Extracted entries
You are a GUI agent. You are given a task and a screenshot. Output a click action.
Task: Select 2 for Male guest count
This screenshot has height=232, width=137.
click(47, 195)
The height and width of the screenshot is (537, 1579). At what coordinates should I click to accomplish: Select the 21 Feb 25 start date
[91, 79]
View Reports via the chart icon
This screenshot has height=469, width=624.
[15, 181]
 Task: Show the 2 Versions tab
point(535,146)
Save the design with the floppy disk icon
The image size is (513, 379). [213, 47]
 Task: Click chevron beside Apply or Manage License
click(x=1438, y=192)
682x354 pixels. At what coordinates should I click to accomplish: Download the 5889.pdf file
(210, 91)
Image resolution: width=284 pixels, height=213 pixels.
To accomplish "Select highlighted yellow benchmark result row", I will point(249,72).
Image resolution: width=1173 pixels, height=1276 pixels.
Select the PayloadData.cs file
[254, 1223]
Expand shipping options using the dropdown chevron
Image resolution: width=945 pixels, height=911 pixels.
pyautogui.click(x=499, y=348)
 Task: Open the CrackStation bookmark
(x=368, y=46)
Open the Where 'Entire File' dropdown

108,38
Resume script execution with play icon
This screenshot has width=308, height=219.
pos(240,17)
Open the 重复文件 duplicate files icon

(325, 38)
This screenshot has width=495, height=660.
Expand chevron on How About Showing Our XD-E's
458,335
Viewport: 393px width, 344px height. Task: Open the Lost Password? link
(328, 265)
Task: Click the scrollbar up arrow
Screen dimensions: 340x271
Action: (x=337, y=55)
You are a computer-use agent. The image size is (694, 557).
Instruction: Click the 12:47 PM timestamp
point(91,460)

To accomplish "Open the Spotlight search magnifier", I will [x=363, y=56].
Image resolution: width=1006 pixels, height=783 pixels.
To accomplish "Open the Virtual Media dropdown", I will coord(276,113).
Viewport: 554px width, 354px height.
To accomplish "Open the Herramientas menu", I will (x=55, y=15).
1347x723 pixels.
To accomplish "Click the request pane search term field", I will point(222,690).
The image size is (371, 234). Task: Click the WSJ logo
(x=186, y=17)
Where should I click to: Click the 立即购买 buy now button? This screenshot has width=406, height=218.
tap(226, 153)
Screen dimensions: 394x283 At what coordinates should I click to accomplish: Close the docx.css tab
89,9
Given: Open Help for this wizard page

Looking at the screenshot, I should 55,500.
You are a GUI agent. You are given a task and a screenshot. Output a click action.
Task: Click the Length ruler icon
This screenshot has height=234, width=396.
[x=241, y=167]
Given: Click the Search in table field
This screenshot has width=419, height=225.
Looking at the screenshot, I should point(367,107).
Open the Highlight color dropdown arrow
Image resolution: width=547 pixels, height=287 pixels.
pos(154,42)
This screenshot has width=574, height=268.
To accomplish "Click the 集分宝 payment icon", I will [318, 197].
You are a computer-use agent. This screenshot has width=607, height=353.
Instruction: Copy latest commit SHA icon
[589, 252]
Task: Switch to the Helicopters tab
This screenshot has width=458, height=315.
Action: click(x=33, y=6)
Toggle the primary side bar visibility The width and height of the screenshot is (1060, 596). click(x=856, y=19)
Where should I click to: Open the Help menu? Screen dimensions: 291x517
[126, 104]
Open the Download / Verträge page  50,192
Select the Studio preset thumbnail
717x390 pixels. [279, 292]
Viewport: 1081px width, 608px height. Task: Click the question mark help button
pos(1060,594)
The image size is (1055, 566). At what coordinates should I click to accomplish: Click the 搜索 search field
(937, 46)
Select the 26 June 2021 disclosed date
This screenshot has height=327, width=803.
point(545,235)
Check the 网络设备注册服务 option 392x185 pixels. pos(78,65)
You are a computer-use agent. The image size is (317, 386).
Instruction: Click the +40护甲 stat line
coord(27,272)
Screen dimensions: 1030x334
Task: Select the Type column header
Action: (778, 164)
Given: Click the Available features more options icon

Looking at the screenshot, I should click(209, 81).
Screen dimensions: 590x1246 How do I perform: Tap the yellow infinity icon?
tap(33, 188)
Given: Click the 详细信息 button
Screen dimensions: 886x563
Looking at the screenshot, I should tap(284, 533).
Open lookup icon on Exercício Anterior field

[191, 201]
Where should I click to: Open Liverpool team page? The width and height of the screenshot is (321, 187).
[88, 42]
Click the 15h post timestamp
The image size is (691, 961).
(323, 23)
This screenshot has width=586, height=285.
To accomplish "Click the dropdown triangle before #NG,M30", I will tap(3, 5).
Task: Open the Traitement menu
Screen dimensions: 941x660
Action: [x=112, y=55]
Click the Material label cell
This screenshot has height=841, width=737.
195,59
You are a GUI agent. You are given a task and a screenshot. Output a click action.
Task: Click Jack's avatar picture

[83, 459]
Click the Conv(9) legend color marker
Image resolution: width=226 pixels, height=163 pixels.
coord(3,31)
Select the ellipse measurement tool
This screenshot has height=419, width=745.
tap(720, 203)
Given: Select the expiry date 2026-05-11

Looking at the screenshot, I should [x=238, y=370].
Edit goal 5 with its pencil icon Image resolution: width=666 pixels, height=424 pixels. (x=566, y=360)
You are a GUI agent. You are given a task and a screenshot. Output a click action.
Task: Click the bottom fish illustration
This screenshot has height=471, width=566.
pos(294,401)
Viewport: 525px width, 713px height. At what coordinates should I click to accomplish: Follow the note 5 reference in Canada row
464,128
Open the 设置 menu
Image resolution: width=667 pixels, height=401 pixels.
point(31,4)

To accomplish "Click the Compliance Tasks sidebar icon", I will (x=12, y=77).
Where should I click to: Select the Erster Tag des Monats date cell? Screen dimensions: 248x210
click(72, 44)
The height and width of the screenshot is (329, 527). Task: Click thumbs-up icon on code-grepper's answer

Work instructions
What is needed is a word-for-word copy of the records above, from the first line through the line that contains "This screenshot has width=495, height=660.".

Exercise response
You are a GUI agent. You are given a task and a screenshot. Output a click action.
Task: Select 2 for Male guest count
This screenshot has height=232, width=137.
click(47, 195)
The height and width of the screenshot is (537, 1579). At what coordinates should I click to accomplish: Select the 21 Feb 25 start date
[91, 79]
View Reports via the chart icon
This screenshot has height=469, width=624.
[15, 181]
 Task: Show the 2 Versions tab
point(535,146)
Save the design with the floppy disk icon
The image size is (513, 379). [213, 47]
 Task: Click chevron beside Apply or Manage License
click(x=1438, y=192)
682x354 pixels. At what coordinates should I click to accomplish: Download the 5889.pdf file
(210, 91)
Image resolution: width=284 pixels, height=213 pixels.
To accomplish "Select highlighted yellow benchmark result row", I will point(249,72).
Image resolution: width=1173 pixels, height=1276 pixels.
Select the PayloadData.cs file
[254, 1223]
Expand shipping options using the dropdown chevron
Image resolution: width=945 pixels, height=911 pixels.
pyautogui.click(x=499, y=348)
 Task: Open the CrackStation bookmark
(x=368, y=46)
Open the Where 'Entire File' dropdown

108,38
Resume script execution with play icon
This screenshot has width=308, height=219.
pos(240,17)
Open the 重复文件 duplicate files icon

(325, 38)
This screenshot has width=495, height=660.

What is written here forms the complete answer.